Nutrition and Aging
Older adults are among the most at-risk individuals in the community due to insufficient food intake and nutritional issues, making it crucial to pay special attention to their nutrition. Ensuring adequate and balanced nutrition in old age is essential for maintaining, improving, and enhancing health, as well as for increasing lifespan and quality of life.
Nutritional Recommendations for the Elderly
1. Ensure Variety in Foods
Essential nutrients for human life are found in different amounts across various foods. There is no single "miracle" food that provides all the nutrients the body needs. Foods can be classified into four main groups based on their nutrient content:
- Protein Group: This includes meat, chicken, fish, turkey, eggs, and legumes. Foods in this group are rich in protein, iron, zinc, and some B vitamins. Legumes are also high in fiber.

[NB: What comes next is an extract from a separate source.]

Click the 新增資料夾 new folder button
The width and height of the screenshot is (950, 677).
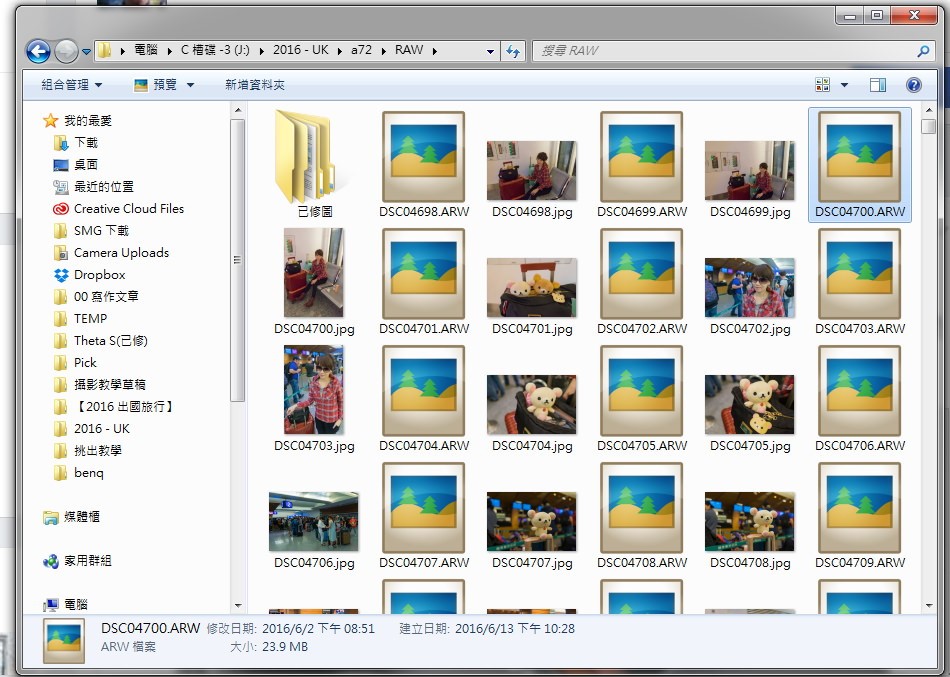pos(254,86)

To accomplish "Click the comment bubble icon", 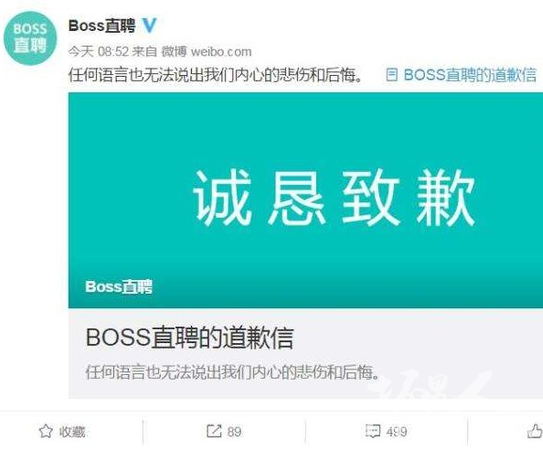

- Dairy Group: Includes milk, yogurt, cheese, ayran, kefir, etc. Foods in this group are rich in protein and calcium. They are also good sources of fat, phosphorus, magnesium, and some B vitamins.
- Grains and Cereal Group: Includes wheat, rice, corn, and products made from these such as flour, bread, pasta, noodles, bulgur, etc. This group contains less protein compared to the meat and dairy groups and is the primary source of carbohydrates.
- Vegetable and Fruit Group: All types of fresh vegetables and fruits fall into this category. Foods in this group are particularly rich in vitamins, especially vitamin C, as well as many minerals and fiber.
To maintain a healthy and balanced diet, meals should be designed to represent these four food groups. This can only be achieved by ensuring variety in the foods consumed.
2. Eat at least three meals a day
Skipping meals should be avoided. Skipping meals in the elderly is often a sign of inadequate nutrition. Breakfast is commonly missed. After a night of fasting, having a healthy breakfast is essential to start the day right. Both having breakfast and the choice of foods consumed during breakfast are important. Foods rich in protein, such as eggs and low-fat cheese, as well as those rich in vitamins and minerals, such as tomatoes and cucumbers, should be included.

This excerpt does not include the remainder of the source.